The Active Citizen Project (ACP) is a New York City-based non-profit organization founded in 2003 by filmmaker Linda Goode Bryant in response to the 2004 U.S. presidential election. Throughout the United States, ACP engages high school students in internet activism using art and new media.

==Background==
The organization serves as a catalyst and laboratory for people-generated activism that uses art and new media as tools for social change. According to its website, the goal of its projects is "for people to act on their own behalf for political and social change that ensures their human rights and mutual well-being." ACP activities take place in working class communities and on the internet. The organization was inspired by the Farmers’ Alliance movement of the late 1800s.

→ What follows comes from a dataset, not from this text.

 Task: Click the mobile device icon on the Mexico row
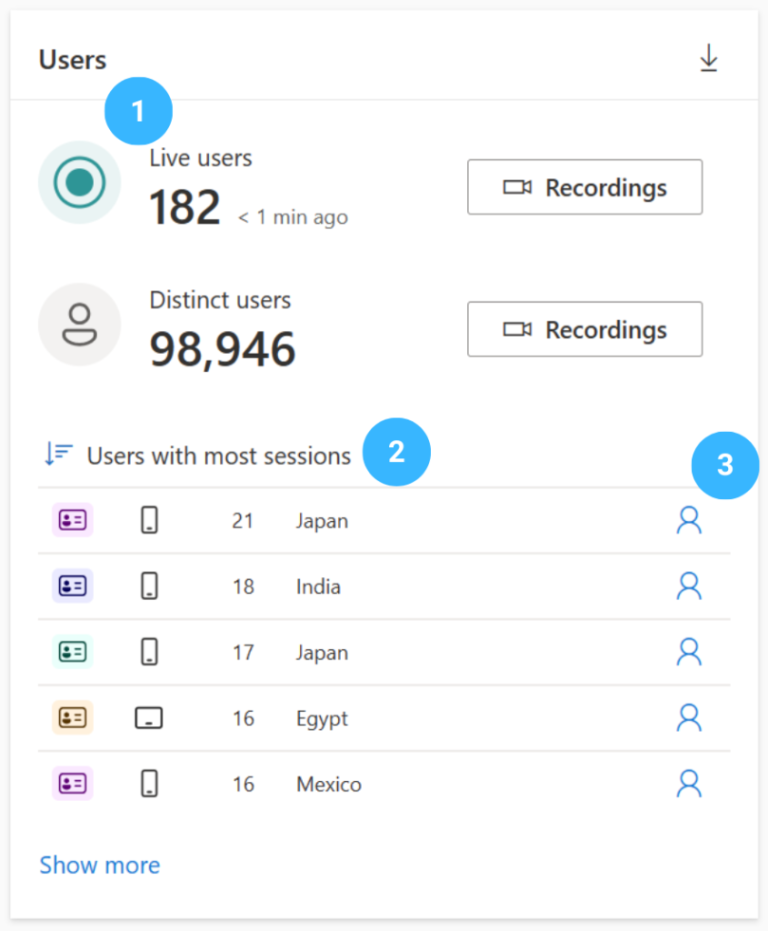(x=149, y=784)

The organization is most well known for its Open Caucus (OC) program. OC is an activity that engages high school students in creating social change in their communities using art and new media and engages them in internet activism, connecting them with a global network of actions taking place worldwide. In 2007, ACP worked in Colorado Springs to produce a community art exhibit. Since its inception in 2004, over 5600 students in 28 cities have participated in OC. In December 2007, ACP brought 19 OC students and nine teachers from nine different cities to Des Moines, Iowa to create a documentary film on the Heartland Presidential Forum.

Its flagship program, Project EATS, turned underused spaces in working-class and low-income neighborhoods into sustainable, productive urban farms.